= Requirement =
Within the entries that follow, show each line where the word "dropdown" occurs.

Stored data
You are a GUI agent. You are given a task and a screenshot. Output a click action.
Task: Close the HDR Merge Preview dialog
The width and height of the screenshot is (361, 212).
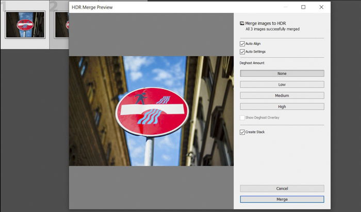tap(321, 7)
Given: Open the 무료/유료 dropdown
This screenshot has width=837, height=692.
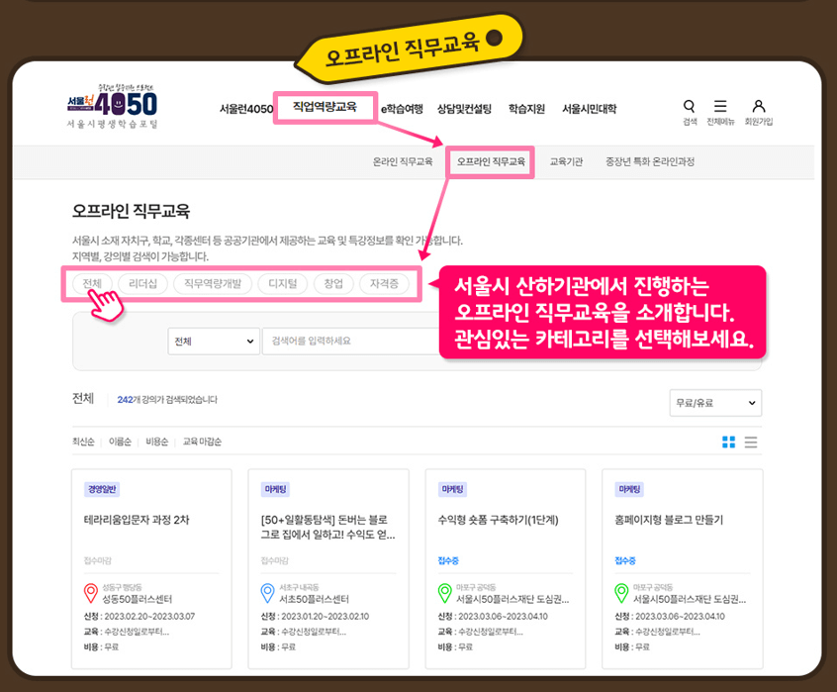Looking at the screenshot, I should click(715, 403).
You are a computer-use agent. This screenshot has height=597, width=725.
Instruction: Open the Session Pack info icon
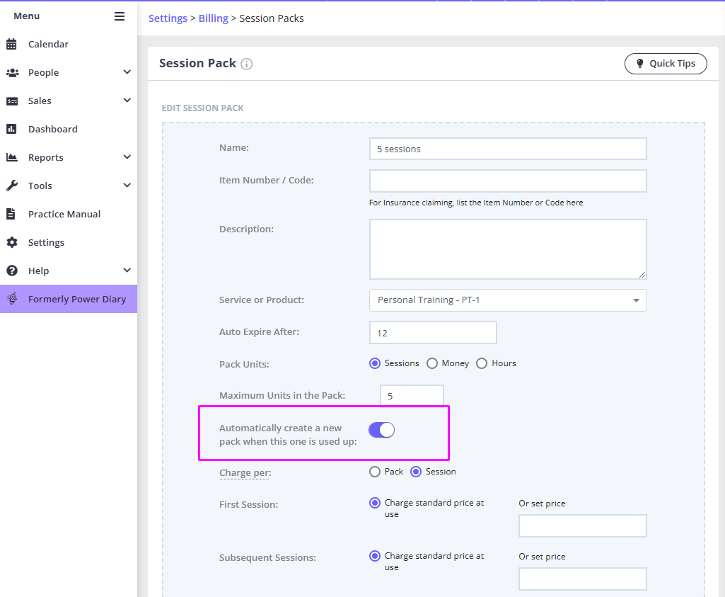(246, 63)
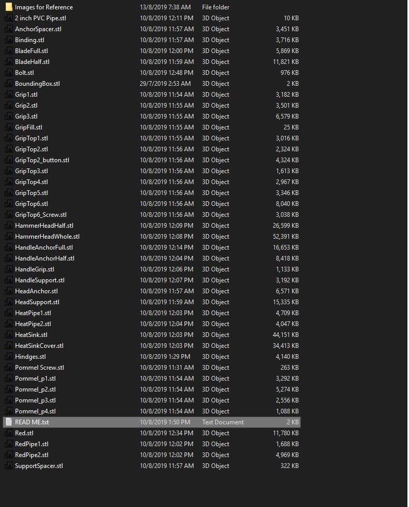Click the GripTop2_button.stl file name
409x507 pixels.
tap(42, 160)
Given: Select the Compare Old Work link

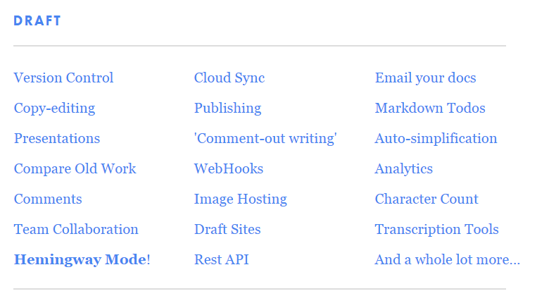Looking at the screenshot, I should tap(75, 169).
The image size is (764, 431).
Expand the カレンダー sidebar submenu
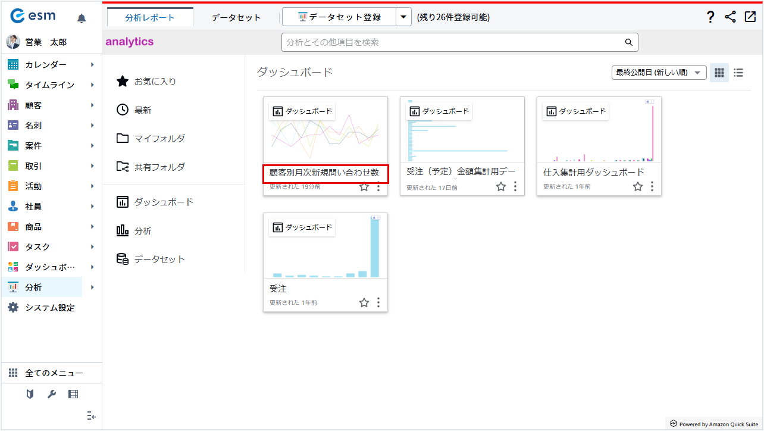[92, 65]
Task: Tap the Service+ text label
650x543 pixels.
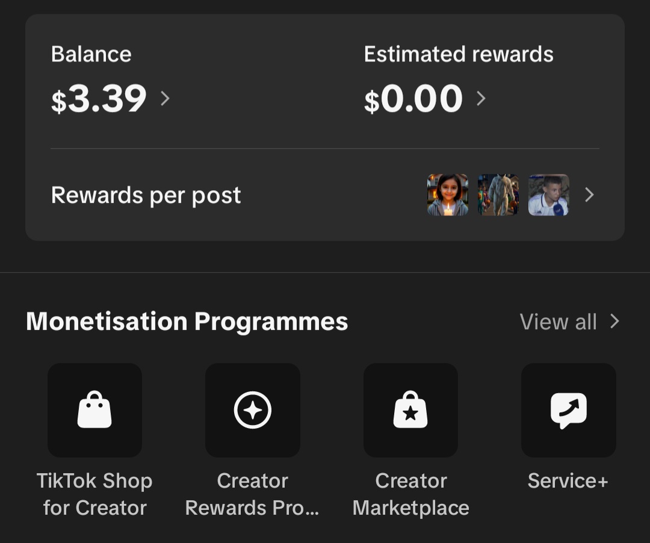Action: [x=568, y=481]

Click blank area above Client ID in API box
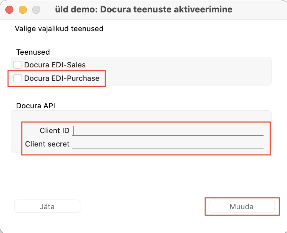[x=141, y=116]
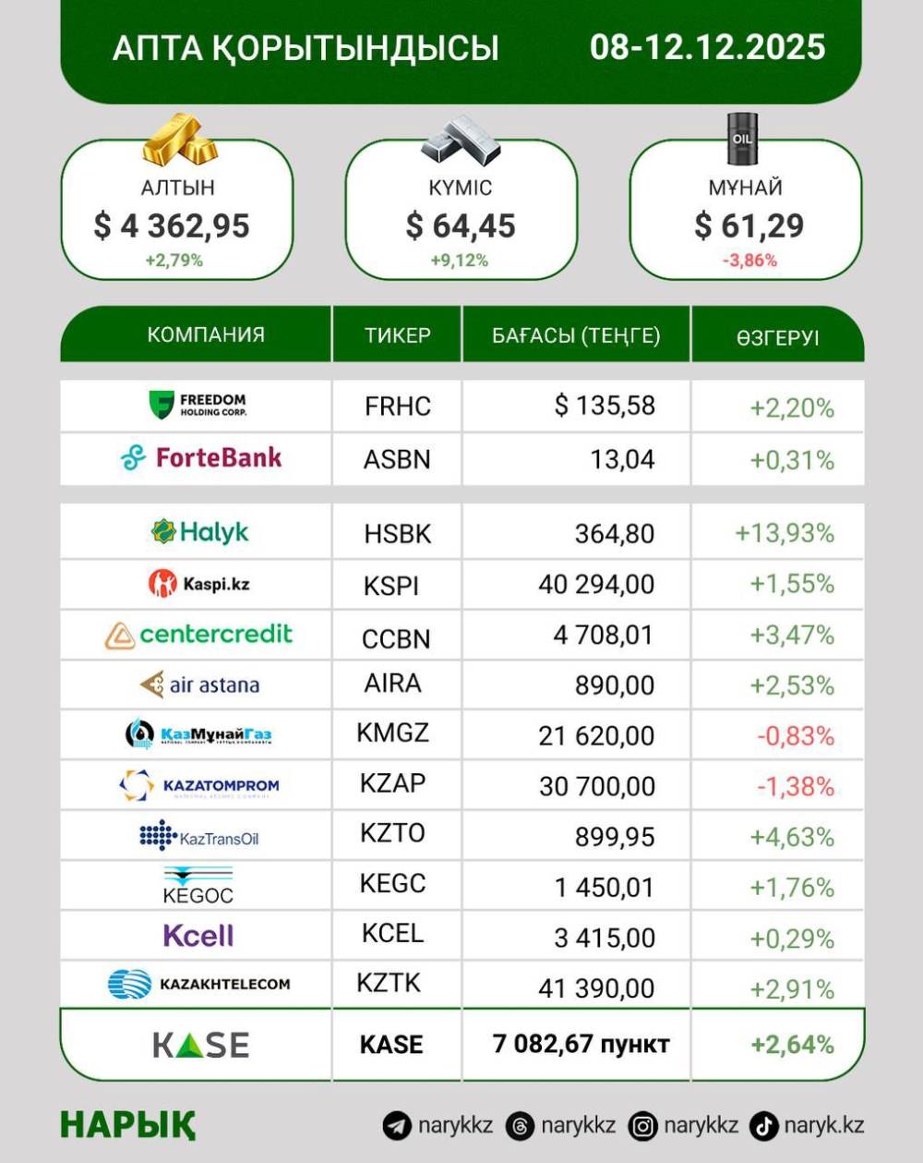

--

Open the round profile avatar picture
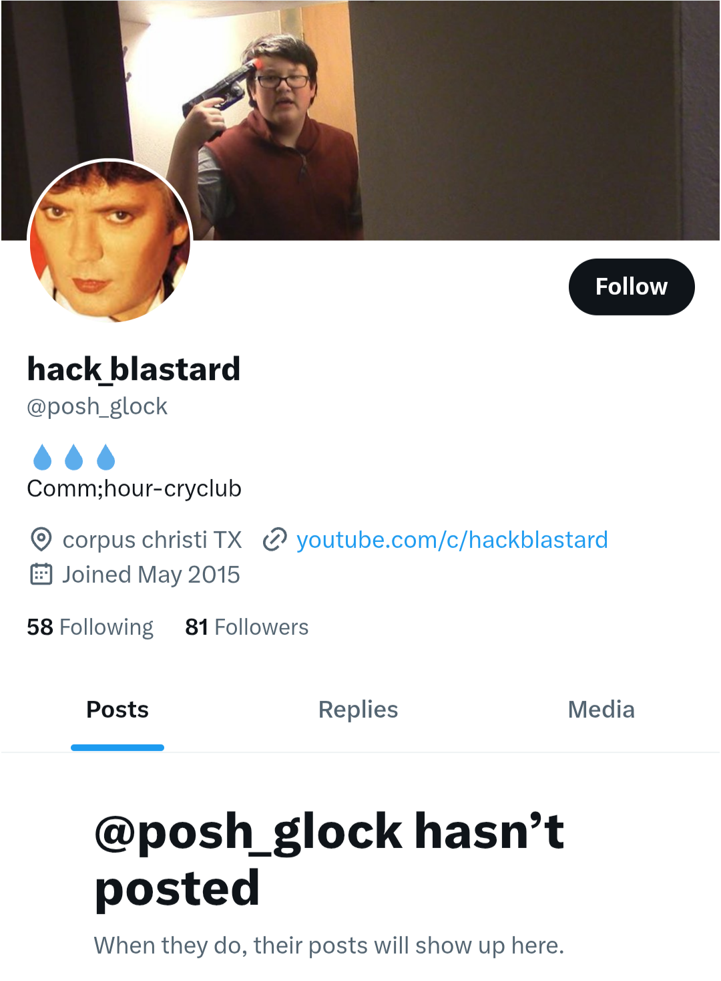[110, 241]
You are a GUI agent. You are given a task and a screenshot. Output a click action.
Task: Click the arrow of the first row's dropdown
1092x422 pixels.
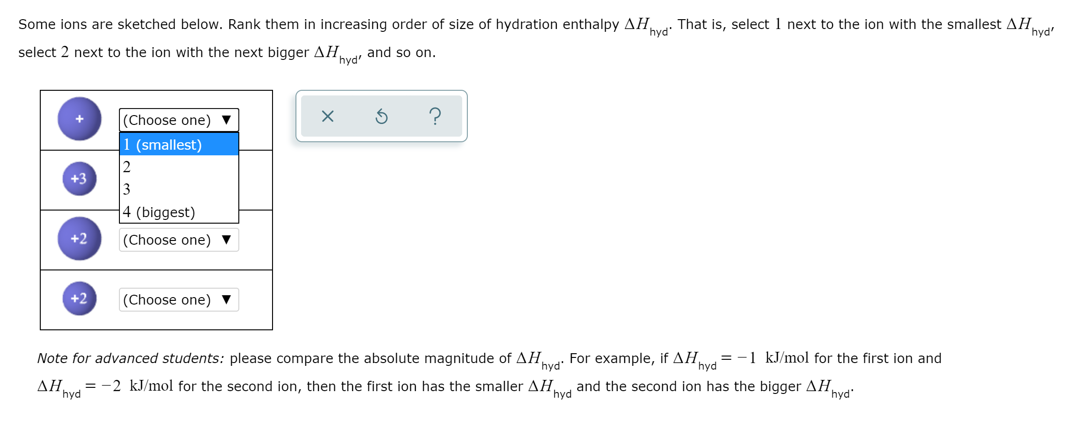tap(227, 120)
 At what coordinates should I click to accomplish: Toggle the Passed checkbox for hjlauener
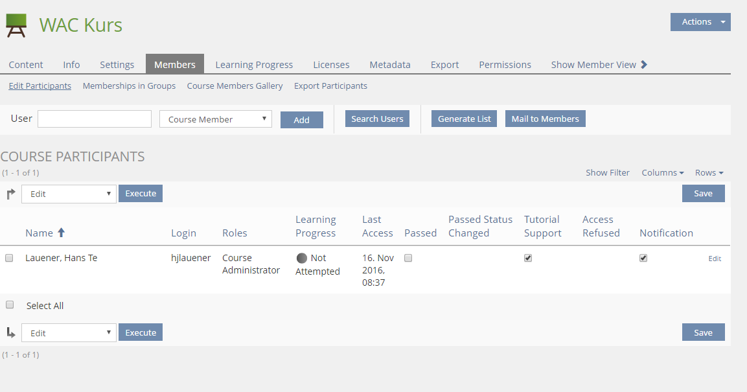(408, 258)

...

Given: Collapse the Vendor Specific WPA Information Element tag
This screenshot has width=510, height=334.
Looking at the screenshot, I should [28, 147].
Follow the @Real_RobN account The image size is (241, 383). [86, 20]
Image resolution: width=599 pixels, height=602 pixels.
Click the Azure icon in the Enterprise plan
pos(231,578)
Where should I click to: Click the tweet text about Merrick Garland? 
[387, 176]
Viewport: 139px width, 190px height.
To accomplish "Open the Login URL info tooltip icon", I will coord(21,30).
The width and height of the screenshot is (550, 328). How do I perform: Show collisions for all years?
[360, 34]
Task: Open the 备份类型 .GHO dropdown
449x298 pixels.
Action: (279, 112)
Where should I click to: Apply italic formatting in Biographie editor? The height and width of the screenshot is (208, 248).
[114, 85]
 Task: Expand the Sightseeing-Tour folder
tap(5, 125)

= Reply to the task =
Given: Open the 무료/유료 dropdown
Task: Click the arrow of the first row's dropdown
Task: Open the 备份类型 .GHO dropdown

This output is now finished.